On 11.02.2008 17:32 CE(S)T, Peter Brawley wrote:
1. user.additionalkeylist and tag.readaccesskeylist are atomic 
despite their names?


Yes, I forgot the types. Everything is scalar, varchar or integer. 
There are not set or otherwise complex data types.


2. You have reciprocal foreign keys, keylist.key referencing 
user(userID) and user.additionalkeylist referencing keylist.keylistID?


Basically, yes. Although there is a contraint in my application that 
is not visible in the database structure: I distinguish between 
personal and virtual keys. Personal keys must not be part of a 
user's additional keys list. Virtual keys must not have an additional 
keys list on their own. (And they must not have logon information.) So 
there cannot be a cyclic reference. This is documented in the source 
code and will be enforced on the application layer later.

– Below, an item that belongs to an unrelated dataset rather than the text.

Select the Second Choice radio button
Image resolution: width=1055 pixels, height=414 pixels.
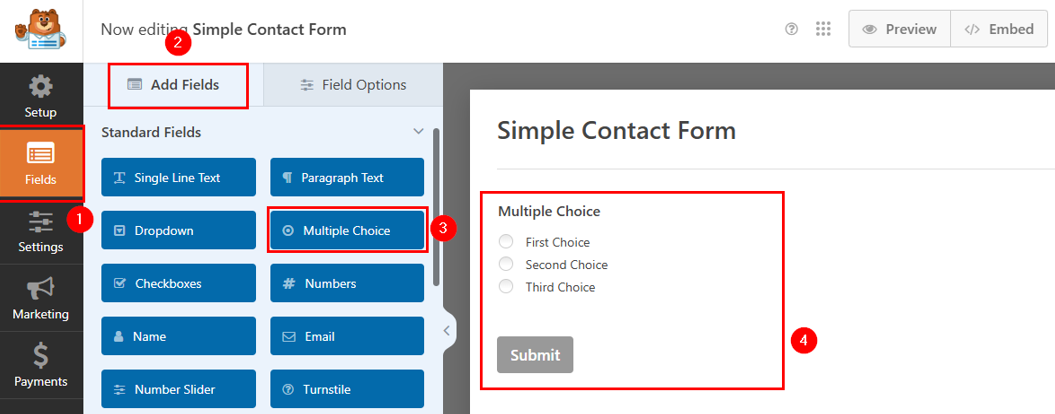point(506,265)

Re: Inefficient query processing?

2008-02-11 Thread Peter Brawley


Yves,

Okay. Then the long form.

1. user.additionalkeylist and tag.readaccesskeylist are atomic despite 
their names?


2. You have reciprocal foreign keys, keylist.key referencing 
user(userID) and user.additionalkeylist referencing keylist.keylistID?


PB

Yves Goergen wrote:

On 11.02.2008 11:18 CE(S)T, Peter Brawley wrote:

Unclear.


Okay. Then the long form.

My application is a messaging application that supports multiple 
users, messages with revisions, tags and access control.

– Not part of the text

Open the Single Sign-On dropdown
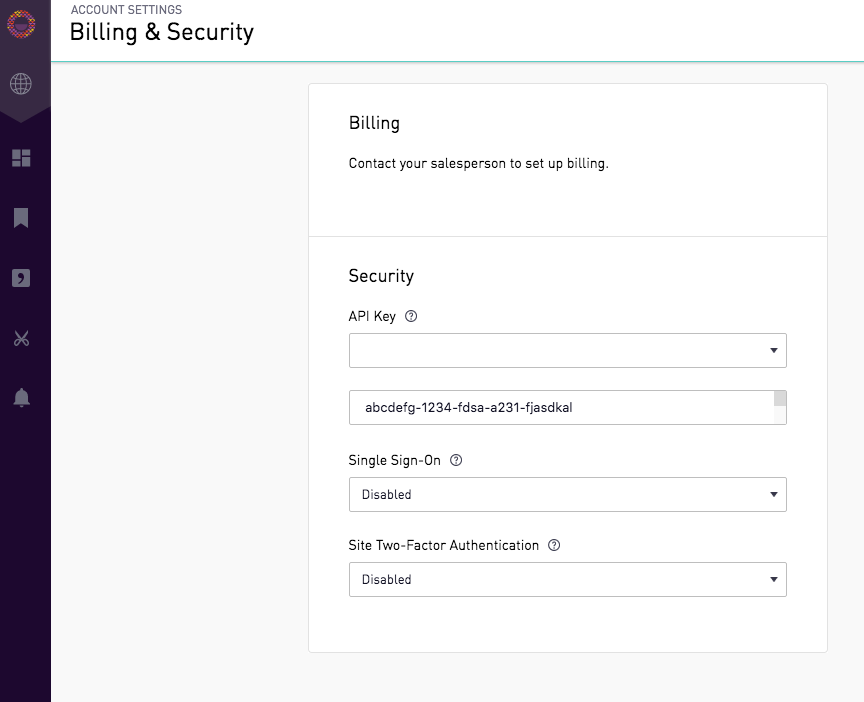 (568, 494)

A user is identified by a UserId which I also call key. (Imagine it 
like the key you have for your front door.) A user can be assigned 
additional keys that give him way to additional messages. (Imagine it 
like the key for your office and the neighour's.) A user is also the 
author of a message revision.


A keylist supports storing multiple keys for another entity. This 
table is only a product of database normalisation. It is identified by 
a KeylistId.


Tags are predefined, i.e. an author cannot use tags that are not 
already there. Tags are identified by their TagId. Tags can also be 
used to restrict access to messages that have them assigned. For this, 
a tag can have a list of keys that can be used to access the message. 
If a keylist is assigned (ReadAccessKeylist IS NOT NULL), then any key 
from the list will do. E.g. you can restrict access on a certain tag 
to the sales and development departments, locking out research dept. 
and anonymous guests. If no key list is defined (ReadAccessKeylist IS 
NULL), then no access restrictions are imposed on that tag.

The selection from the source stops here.